In the meantime, House came back after an uneven third season to air a refreshed style and some of the most fun episodes of the show through the fourth season. I really have to take my hats off to the writers who came up with the perfect gimmick to shake things up and reinvigorate interest. Firing the three ducklings and using a reality-show spoof as House tries to whittle forty replacement candidates down to three became nine episodes that we immediately copied onto a DVD-R and watched again and again. The new characters were interesting, if a little stock. I love Kutner and Taub has interesting possibilities. Thirteen wasn’t as interesting as Amber, but fortunately, they weren’t done with Amber after the reality-show spoof came to a close.

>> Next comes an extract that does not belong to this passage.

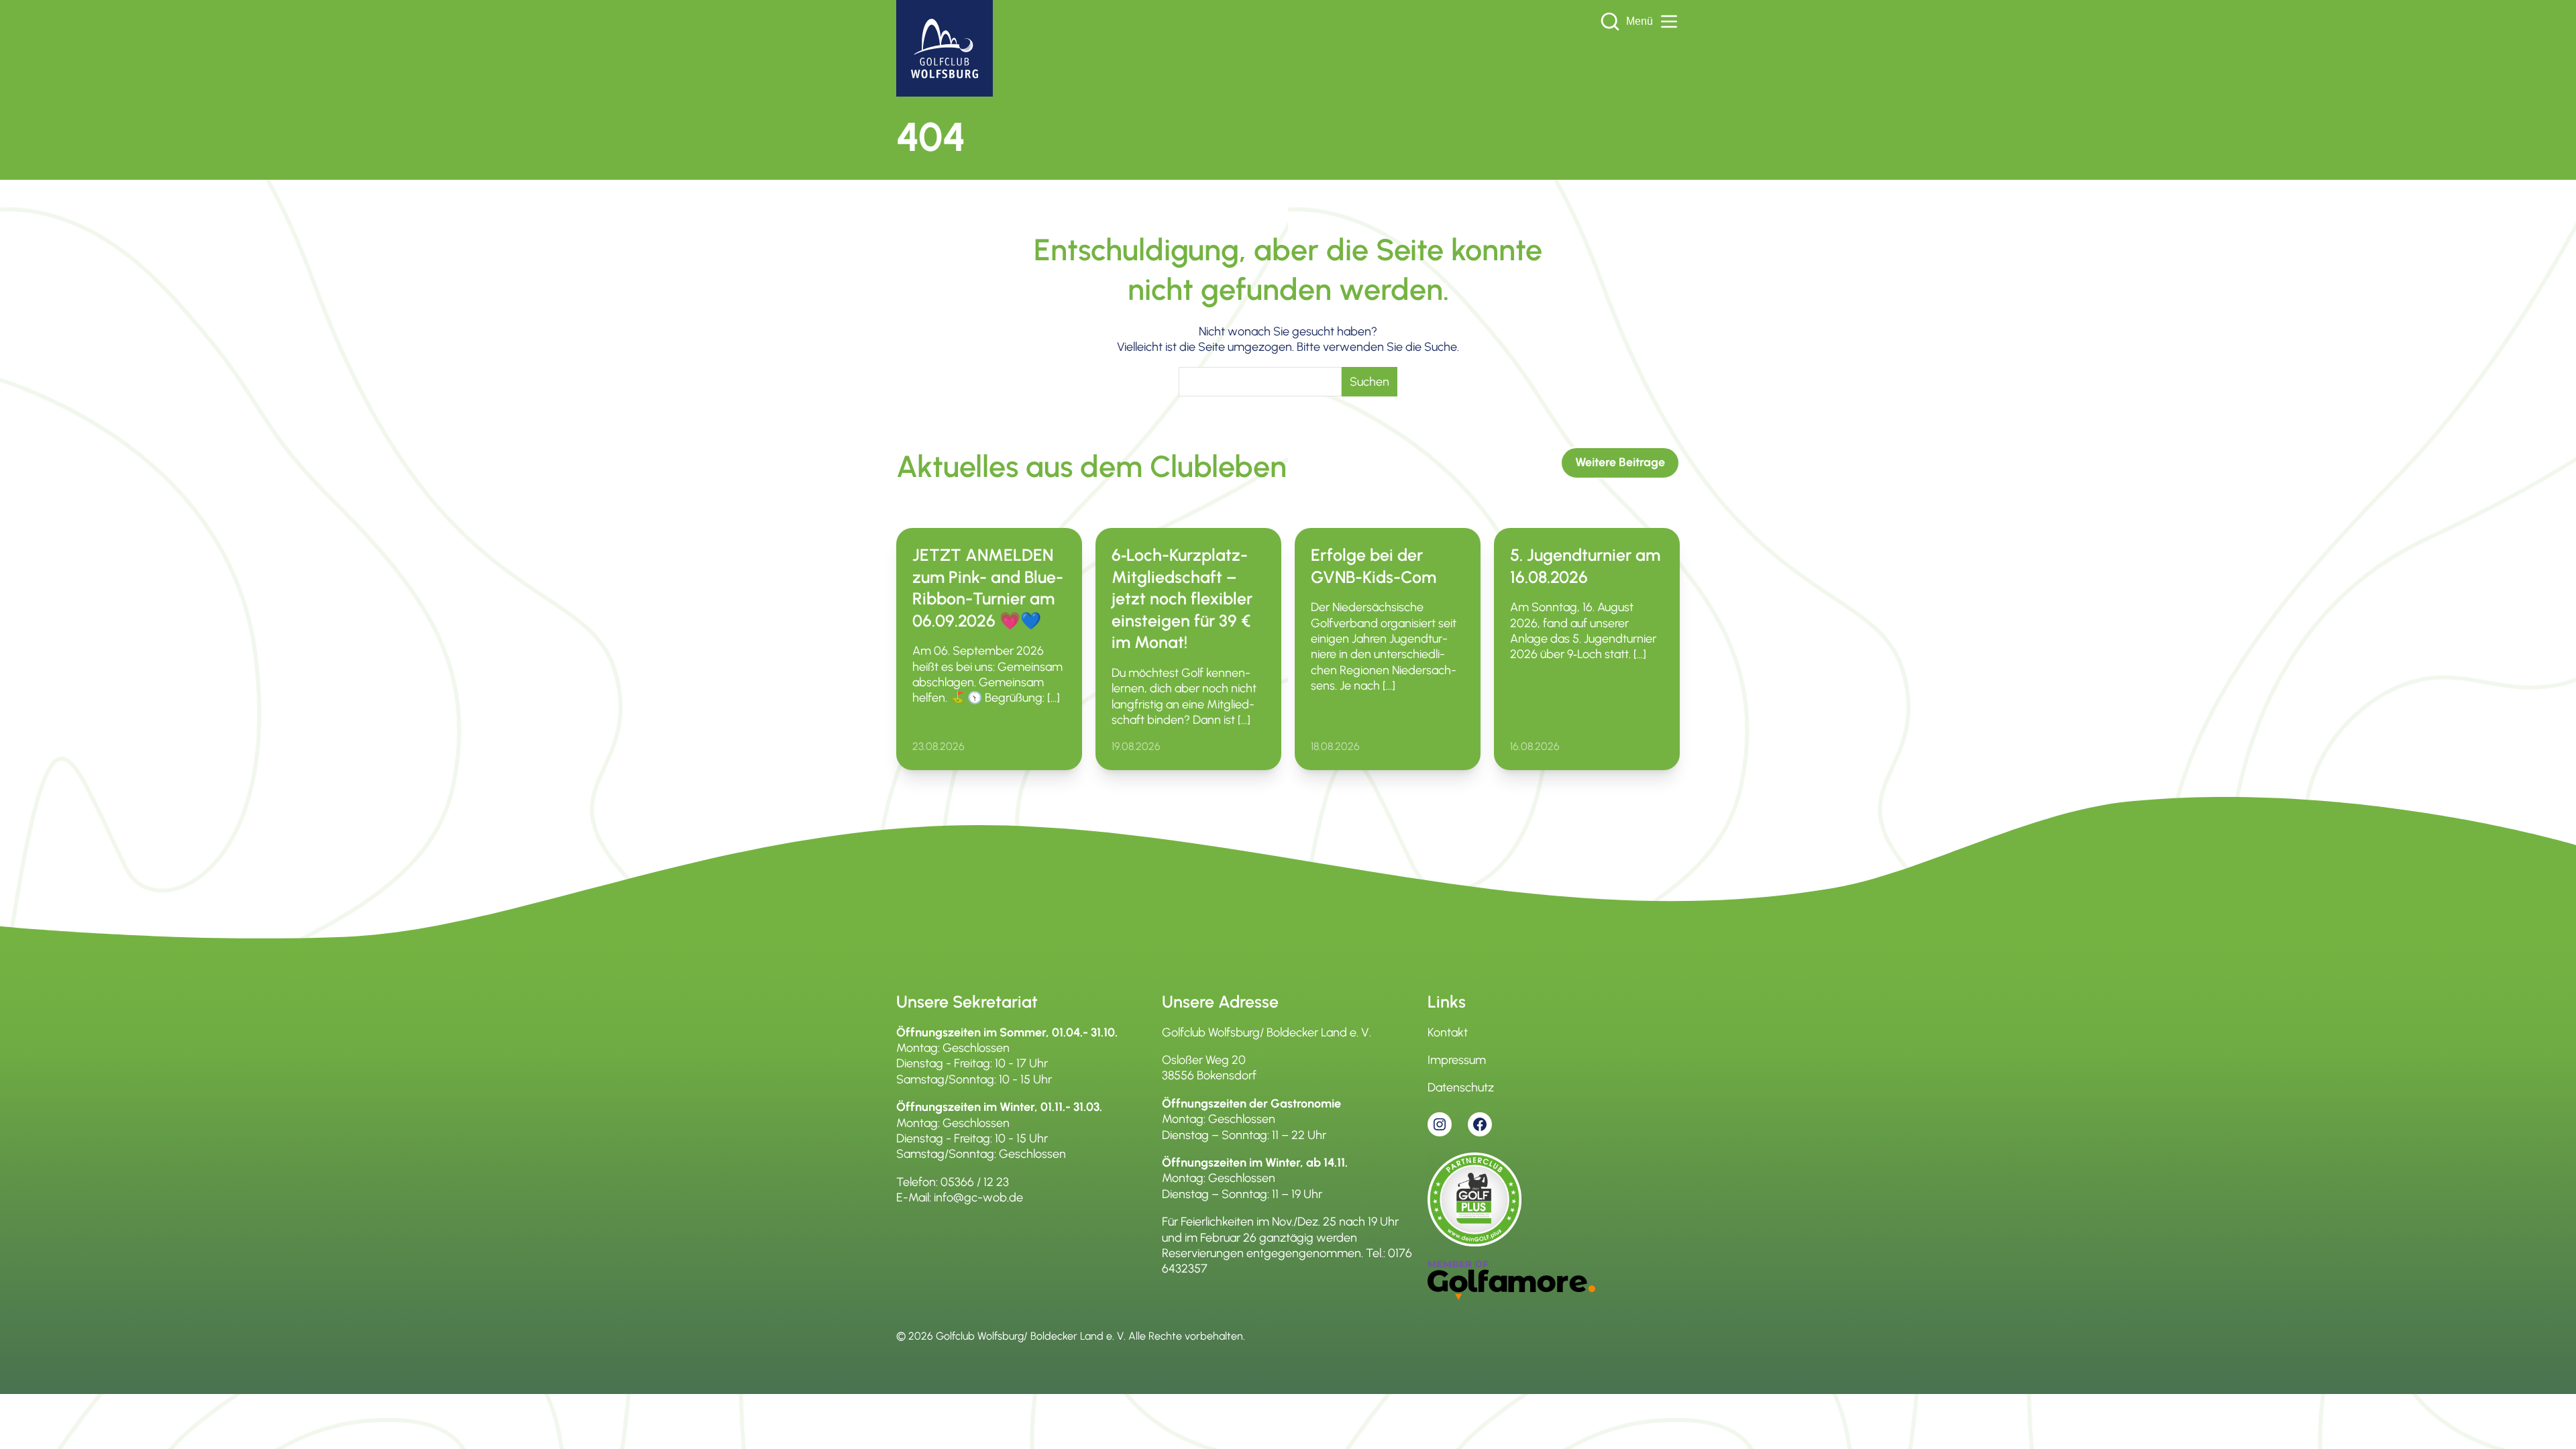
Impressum (1457, 1060)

My question is, why are the actors playing Foreman, Cameron and Chase still on the credits, while the new ducklings are rendered as guest stars? It hardly seems fair, and the actors are practically twiddling their thumbs from episode to episode. Must be a contractual thing.
The fourth season of House was only sixteen episodes long due to the writers’ strike, but the structure of the season seemed to make the most of the disruption. The first nine episodes, covering the reality-show gimmick in its entirety, became a mini-season in its own right, with a seven-episode appendage at the end. The appendage was a little uneven. I loved the episode in set partially in Antarctica, but not much was done with the new ducklings, although Amber hooking up with Wilson was an interesting diversion.

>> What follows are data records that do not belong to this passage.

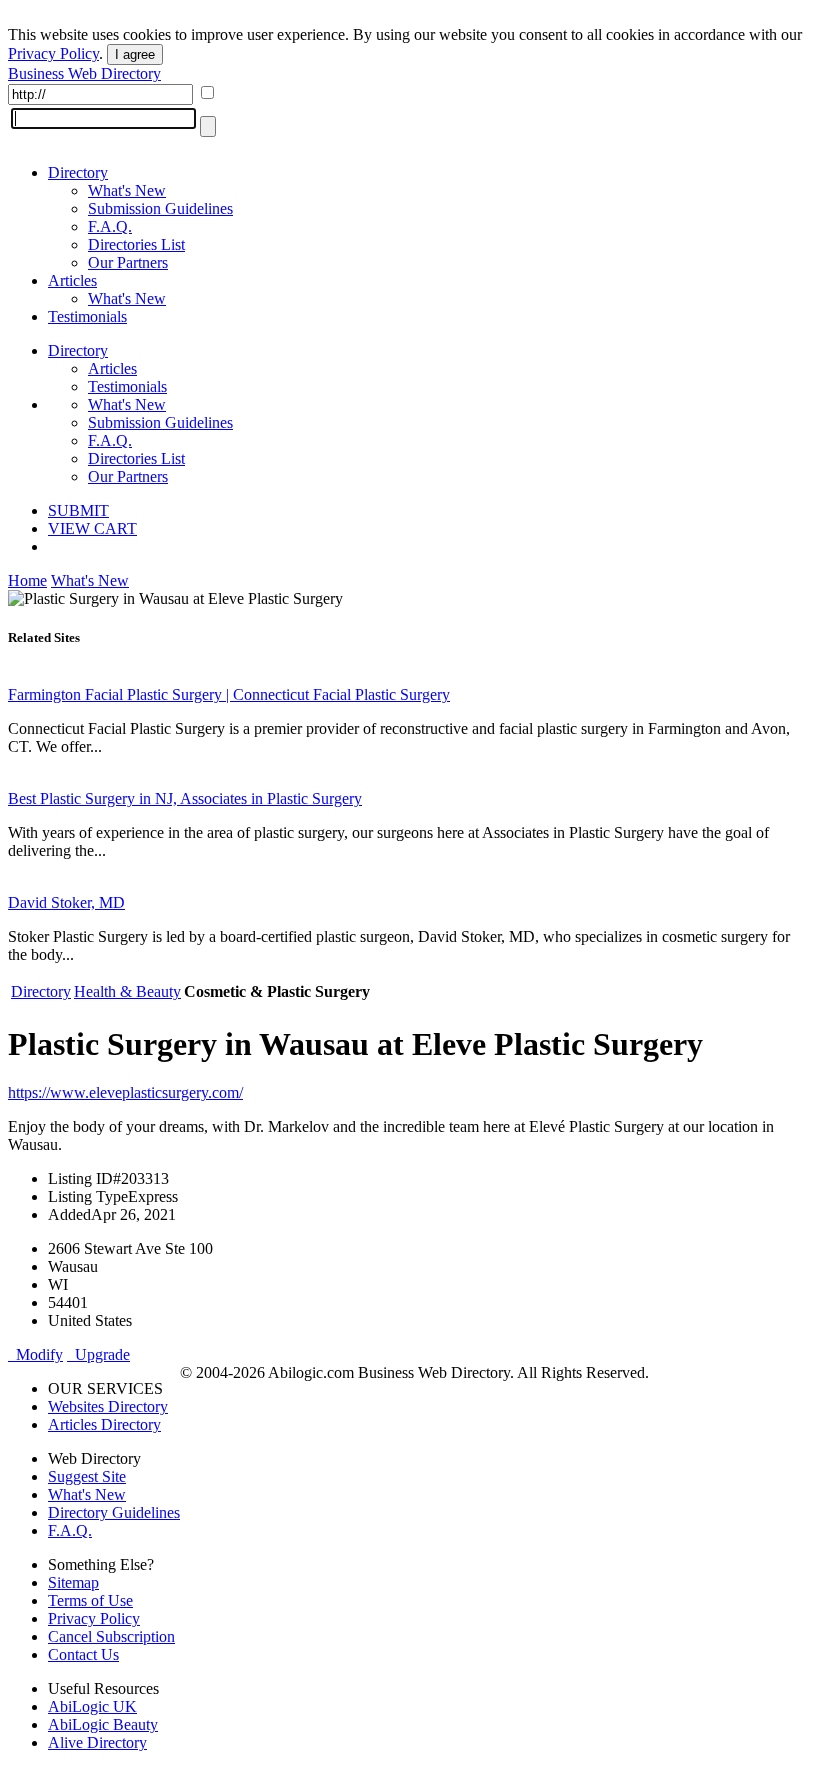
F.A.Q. (110, 226)
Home (27, 580)
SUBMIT (78, 510)
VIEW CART (92, 528)
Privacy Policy (53, 53)
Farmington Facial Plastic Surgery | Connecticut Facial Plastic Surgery (229, 694)
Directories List (136, 244)
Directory (78, 172)
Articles (72, 280)
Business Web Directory (84, 73)
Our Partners (128, 262)
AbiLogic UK (92, 1706)
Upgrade (98, 1354)
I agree (135, 54)
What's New (127, 190)
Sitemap (73, 1582)
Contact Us (83, 1654)
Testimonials (87, 316)
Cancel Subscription (111, 1636)
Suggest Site (87, 1476)
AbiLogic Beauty (103, 1724)
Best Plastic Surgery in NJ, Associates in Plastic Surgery (185, 798)
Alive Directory (97, 1742)
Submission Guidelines (160, 208)
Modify (35, 1354)
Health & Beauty (127, 991)
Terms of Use (90, 1600)
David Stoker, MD (66, 902)
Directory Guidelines (114, 1512)
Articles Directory (104, 1424)
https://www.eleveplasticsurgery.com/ (125, 1092)
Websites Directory (108, 1406)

The final two episodes, however, House’s Head and Wilson’s Heart, were remarkable. The set-up of the mystery as House tries to work through his amnesia to remember a critical symptom he’d witnessed, to the effect the revelation has on Wilson, was fascinating and heart rending. These two episodes, along with the otherwise uneven Living the Dream, brought the show back to the two key relationships that are at the heart of the program here: House and Cuddy, and House and Wilson. Both relationships are pushed to their limits here, and in a simple offer/request and decision (House’s offer to allow Cuddy to call security to let her off the hook, and Cuddy’s allowing House to proceed with his questionable medical procedure; Wilson’s request that House threaten his already-damaged brain on what could be a wild-goose chase, and House agreeing to do that) are expertly summarized and reaffirmed. The show knows what’s at the heart of its main characters, and a show that knows that has total control over where those characters will go.
Erin believes that Wilson’s Heart could have functioned as an excellent series finale rather than a season finale, as House acknowledges to Amber that his life is full of pain and he doesn’t want to live his life in pain any longer. But, as Amber says, touching all the way back to the pilot, “you can’t always get what you want.” That’s a resolution, and a perfect place to end the story.
Although as the show will proceed into a fifth season, the show doesn’t end there. But I have some hope that House will develop. The show was getting tired by the end of the third season, and the producers revived it with a neat gimmick and new ducklings for House, but that only goes so far. If this is to be a developing story, then House has to change. And at the end of Wilson’s Heart, he seemed to indicate that he wanted to change. Let’s hope they make something of this. I’ll keep my fingers crossed until August.
As an aside, I’ve just seen Stephen Moffat’s latest Doctor Who episode, Silence in the Library. My quick, spoiler-free review of this episode is simply this: it’s fracking BRILLIANT! I bow at the altar of Stephen Moffat.